EXERCISE DIRECTIONS: Write out, word for word, the part of the listing below that opens with the line containing "Given: Click the chart graph toolbar icon" and closes with the line containing "Viewport: 1348px width, 896px height.", keeping both of those lines and adding no others.

DATA SECTION:
........
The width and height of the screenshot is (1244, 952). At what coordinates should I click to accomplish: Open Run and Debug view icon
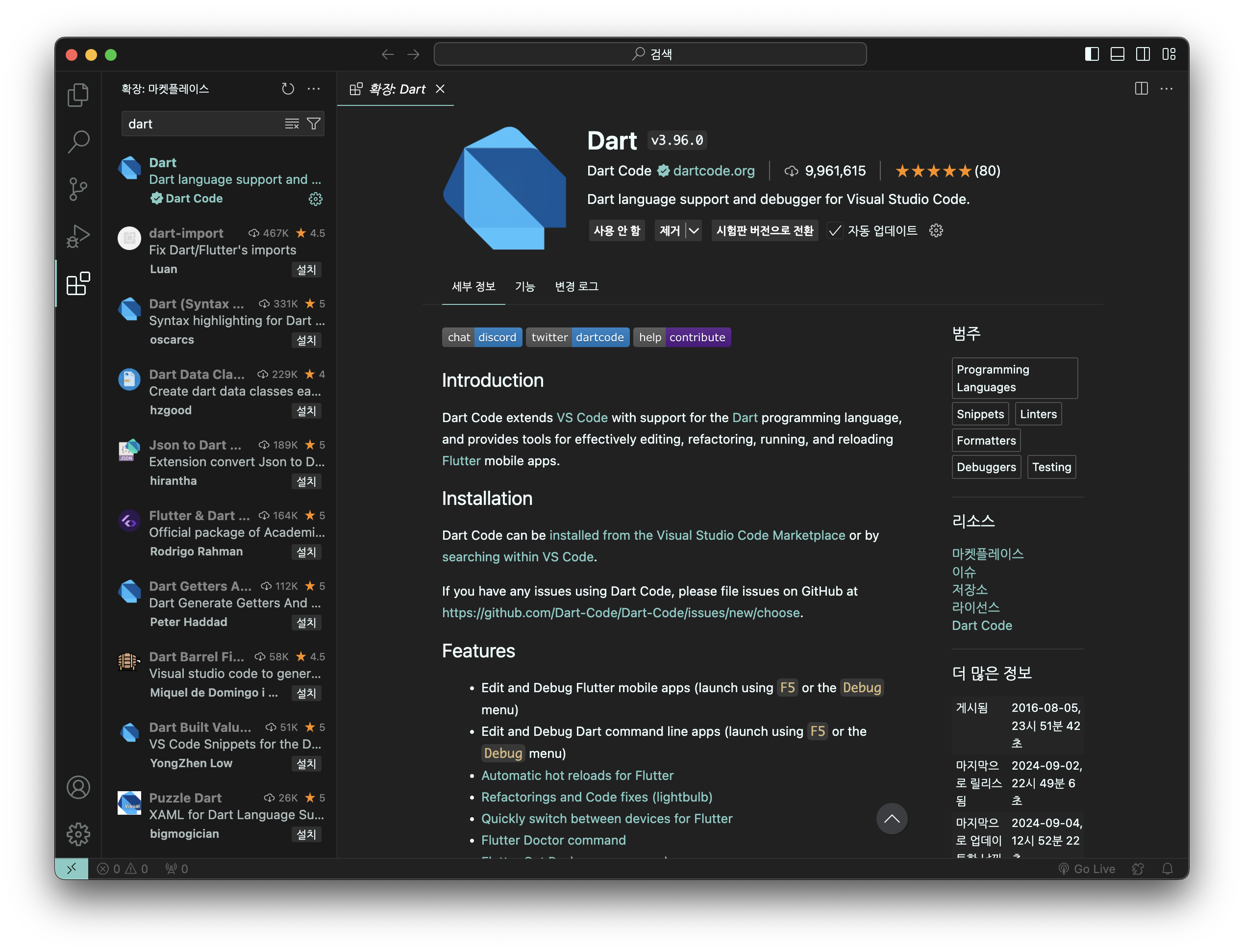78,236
........
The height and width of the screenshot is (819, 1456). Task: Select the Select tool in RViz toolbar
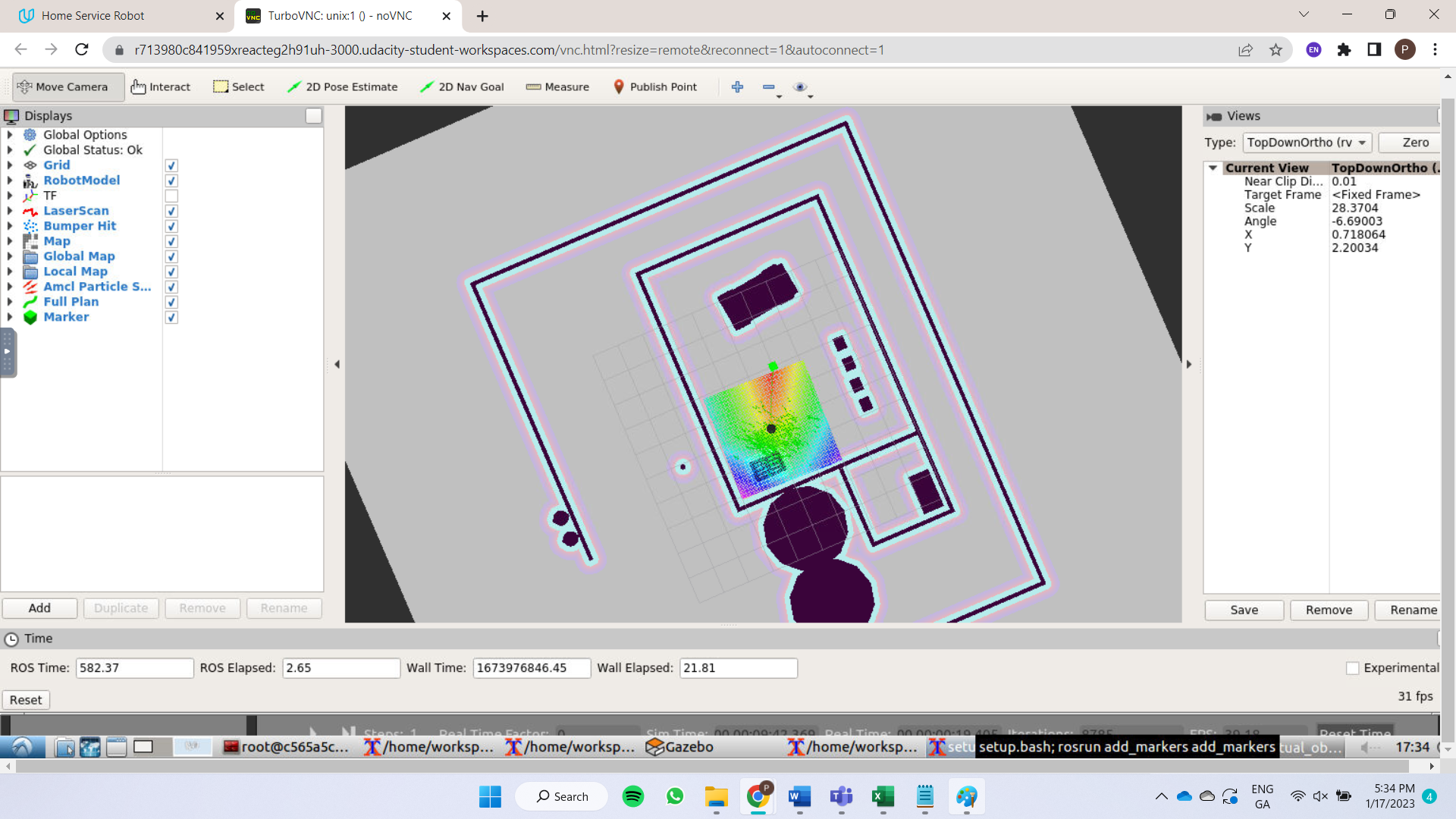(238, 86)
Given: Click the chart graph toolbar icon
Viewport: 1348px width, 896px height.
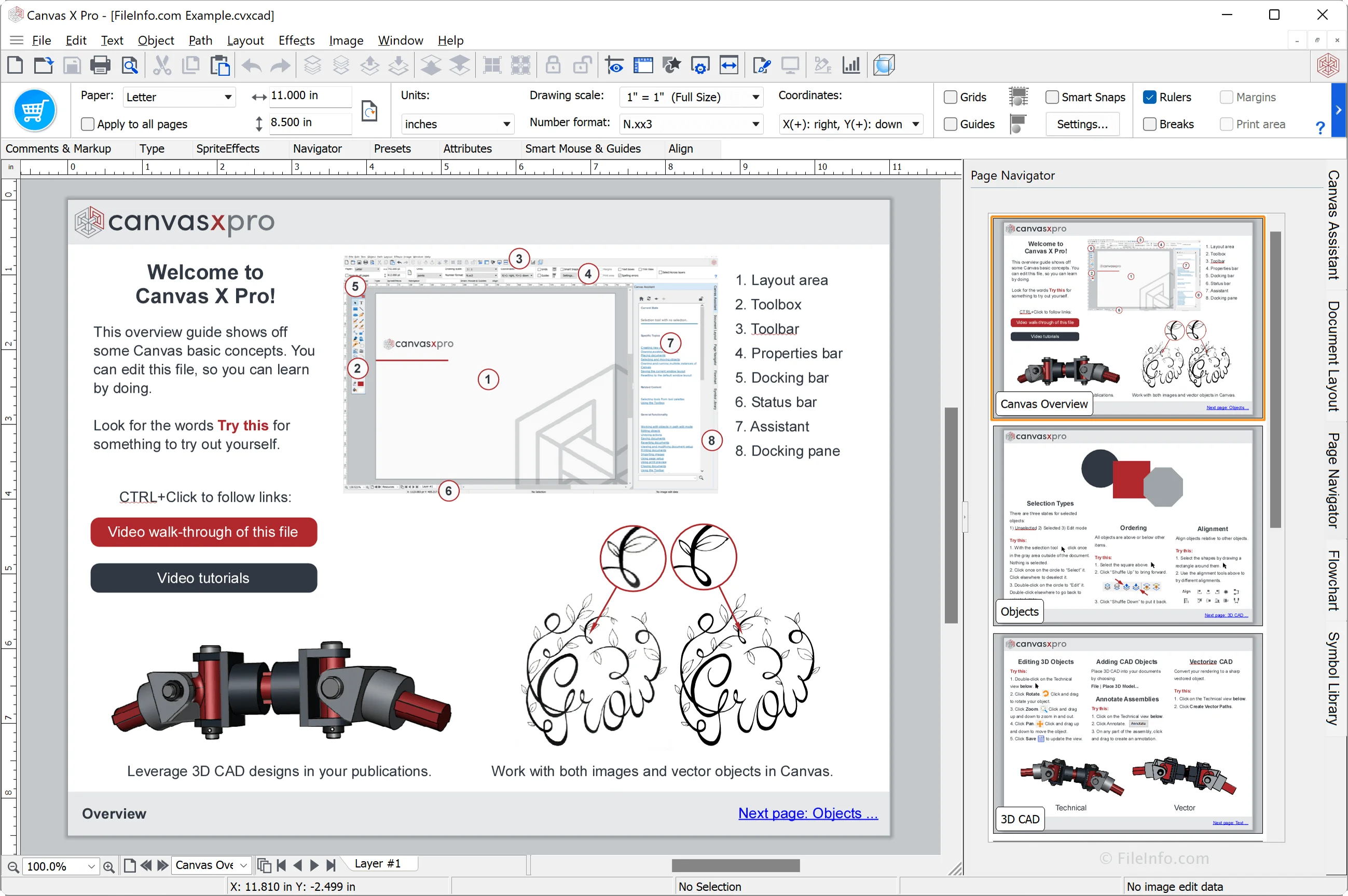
........
SOLUTION FOR THIS TASK:
Given: Click the chart graph toolbar icon
Viewport: 1348px width, 896px height.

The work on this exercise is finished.